Step 2: Prepare the Taco Filling
- In a large skillet over medium heat, cook the ground beef or turkey until browned and fully cooked, breaking it into crumbles as it cooks.
- Drain excess grease from the skillet.
- Stir in the taco seasoning mix and water. Simmer for 3-4 minutes until the mixture thickens.
- Add black beans, corn, and cream cheese (if using). Cook for another 2-3 minutes, stirring until well combined.
- Remove the skillet from heat and let the mixture cool slightly.
Step 3: Assemble the Stuffed Shells
- Preheat your oven to 375°F (190°C).
- Spread 1/2 cup of salsa or enchilada sauce on the bottom of a 9×13-inch baking dish.

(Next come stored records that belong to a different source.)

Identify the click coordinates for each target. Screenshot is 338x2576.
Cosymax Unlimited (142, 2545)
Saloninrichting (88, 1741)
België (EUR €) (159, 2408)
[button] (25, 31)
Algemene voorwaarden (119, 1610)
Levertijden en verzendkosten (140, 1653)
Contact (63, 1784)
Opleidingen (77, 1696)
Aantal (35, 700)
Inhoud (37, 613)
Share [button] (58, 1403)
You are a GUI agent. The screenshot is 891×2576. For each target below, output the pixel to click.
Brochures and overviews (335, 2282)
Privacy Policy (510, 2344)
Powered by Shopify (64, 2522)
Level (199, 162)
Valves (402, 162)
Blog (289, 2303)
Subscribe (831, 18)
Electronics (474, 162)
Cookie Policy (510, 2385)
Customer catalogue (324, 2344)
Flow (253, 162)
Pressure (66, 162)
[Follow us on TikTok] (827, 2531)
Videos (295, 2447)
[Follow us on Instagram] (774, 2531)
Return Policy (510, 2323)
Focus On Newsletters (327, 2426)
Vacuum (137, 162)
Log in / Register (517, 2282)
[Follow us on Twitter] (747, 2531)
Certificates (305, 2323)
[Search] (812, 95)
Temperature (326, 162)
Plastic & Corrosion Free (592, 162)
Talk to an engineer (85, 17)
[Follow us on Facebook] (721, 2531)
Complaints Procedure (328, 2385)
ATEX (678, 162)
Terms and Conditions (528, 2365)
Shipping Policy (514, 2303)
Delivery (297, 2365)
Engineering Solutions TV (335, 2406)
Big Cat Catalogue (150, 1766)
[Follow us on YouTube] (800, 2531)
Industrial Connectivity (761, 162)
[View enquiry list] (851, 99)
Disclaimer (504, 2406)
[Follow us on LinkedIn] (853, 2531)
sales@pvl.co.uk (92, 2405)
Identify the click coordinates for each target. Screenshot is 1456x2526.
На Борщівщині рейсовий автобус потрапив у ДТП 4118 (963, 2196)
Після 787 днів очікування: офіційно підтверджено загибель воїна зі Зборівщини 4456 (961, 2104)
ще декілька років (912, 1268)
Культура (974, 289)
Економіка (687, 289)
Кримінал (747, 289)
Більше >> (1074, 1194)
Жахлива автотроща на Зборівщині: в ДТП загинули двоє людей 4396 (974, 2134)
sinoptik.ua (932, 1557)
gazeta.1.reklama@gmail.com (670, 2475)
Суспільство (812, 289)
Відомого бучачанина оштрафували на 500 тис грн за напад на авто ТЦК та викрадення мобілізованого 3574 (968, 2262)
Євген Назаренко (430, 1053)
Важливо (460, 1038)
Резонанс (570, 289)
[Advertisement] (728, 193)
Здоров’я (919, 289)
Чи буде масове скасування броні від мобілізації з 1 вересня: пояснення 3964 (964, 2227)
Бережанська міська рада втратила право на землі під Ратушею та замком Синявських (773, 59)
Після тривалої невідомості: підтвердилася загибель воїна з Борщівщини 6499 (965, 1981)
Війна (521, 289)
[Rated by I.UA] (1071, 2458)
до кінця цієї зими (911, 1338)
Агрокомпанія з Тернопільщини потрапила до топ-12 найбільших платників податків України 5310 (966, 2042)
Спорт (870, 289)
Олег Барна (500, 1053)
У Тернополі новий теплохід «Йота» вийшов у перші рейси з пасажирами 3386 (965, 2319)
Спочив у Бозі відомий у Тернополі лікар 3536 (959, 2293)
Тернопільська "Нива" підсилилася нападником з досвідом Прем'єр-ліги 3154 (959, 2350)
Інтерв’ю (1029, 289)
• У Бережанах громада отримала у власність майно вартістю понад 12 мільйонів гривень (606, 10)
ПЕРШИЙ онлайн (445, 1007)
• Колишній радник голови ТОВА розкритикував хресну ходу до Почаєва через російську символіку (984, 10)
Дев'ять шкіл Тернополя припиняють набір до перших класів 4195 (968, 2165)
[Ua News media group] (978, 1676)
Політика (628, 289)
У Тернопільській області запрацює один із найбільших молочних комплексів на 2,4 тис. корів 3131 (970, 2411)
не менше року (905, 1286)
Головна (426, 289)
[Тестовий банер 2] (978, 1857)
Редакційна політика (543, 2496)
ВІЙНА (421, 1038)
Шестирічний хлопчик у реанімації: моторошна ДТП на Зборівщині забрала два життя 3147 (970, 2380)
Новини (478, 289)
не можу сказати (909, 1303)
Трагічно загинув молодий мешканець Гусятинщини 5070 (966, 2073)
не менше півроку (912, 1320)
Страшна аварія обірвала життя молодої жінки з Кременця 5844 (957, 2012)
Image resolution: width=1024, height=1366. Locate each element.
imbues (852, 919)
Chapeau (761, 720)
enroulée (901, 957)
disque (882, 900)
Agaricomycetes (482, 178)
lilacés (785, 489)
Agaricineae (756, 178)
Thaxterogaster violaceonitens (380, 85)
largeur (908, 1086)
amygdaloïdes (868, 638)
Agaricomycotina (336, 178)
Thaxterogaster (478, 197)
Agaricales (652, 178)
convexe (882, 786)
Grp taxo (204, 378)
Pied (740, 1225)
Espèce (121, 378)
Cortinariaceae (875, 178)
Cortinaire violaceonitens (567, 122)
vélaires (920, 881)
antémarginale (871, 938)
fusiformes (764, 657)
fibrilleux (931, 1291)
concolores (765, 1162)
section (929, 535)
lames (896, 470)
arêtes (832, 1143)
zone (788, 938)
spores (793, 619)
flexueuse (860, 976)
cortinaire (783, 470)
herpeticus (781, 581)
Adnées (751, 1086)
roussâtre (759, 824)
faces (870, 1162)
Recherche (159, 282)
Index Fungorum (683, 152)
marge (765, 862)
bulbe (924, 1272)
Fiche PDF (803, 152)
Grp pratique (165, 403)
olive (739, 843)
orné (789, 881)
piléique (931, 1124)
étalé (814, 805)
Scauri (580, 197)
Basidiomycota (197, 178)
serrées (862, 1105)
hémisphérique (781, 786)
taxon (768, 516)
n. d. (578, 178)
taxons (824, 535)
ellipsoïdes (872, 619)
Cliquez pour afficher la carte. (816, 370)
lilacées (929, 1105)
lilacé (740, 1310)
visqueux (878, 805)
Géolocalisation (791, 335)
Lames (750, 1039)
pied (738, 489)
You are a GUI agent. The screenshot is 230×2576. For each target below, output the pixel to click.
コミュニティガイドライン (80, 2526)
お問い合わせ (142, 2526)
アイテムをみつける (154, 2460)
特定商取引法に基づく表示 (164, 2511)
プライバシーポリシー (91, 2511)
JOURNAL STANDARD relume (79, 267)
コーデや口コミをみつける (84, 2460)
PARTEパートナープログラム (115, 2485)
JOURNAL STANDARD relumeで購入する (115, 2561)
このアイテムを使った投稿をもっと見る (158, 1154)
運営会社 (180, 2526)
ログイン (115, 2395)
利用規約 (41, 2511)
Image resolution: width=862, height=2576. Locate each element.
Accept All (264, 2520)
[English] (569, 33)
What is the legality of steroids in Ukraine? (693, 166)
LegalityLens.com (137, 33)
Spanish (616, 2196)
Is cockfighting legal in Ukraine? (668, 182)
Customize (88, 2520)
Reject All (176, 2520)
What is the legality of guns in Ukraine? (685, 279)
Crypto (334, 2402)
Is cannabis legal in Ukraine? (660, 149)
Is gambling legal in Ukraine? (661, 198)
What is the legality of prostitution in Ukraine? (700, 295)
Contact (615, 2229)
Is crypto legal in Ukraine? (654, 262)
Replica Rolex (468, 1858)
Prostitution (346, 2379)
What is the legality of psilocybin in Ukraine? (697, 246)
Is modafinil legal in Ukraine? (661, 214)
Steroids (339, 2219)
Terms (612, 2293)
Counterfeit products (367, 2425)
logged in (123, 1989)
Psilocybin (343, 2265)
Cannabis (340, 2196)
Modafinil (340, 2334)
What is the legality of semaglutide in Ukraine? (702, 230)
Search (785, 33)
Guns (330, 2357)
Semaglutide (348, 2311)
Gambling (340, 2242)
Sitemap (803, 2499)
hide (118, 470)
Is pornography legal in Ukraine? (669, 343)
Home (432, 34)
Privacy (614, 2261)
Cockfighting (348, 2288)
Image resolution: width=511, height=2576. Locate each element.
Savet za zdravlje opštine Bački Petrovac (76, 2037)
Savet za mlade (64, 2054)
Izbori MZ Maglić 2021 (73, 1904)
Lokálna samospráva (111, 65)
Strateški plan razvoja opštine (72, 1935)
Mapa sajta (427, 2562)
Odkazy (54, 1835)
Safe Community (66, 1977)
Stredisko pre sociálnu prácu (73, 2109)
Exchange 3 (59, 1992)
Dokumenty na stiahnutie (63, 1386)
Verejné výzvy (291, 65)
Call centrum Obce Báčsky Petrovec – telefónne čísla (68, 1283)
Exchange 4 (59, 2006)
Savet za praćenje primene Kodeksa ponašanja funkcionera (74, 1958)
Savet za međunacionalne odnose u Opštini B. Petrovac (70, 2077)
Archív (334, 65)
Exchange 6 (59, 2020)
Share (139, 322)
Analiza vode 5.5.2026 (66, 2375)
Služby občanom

- Fill each cooked pasta shell with a generous spoonful of the taco filling. Place the stuffed shells in the baking dish in a single layer.
- Once all the shells are filled and arranged, pour the remaining salsa or enchilada sauce over the top.
- Sprinkle the shredded cheese evenly over the shells.
Step 4: Bake the Shells
- Cover the baking dish with aluminum foil and bake in the preheated oven for 20 minutes.
- Remove the foil and bake for an additional 10 minutes, or until the cheese is melted and bubbly.
- Remove from the oven and let the dish cool for 5 minutes.
Step 5: Garnish and Serve
- Sprinkle chopped cilantro or green onions over the baked shells.
- Serve hot, topped with sour cream, guacamole, or extra salsa as desired.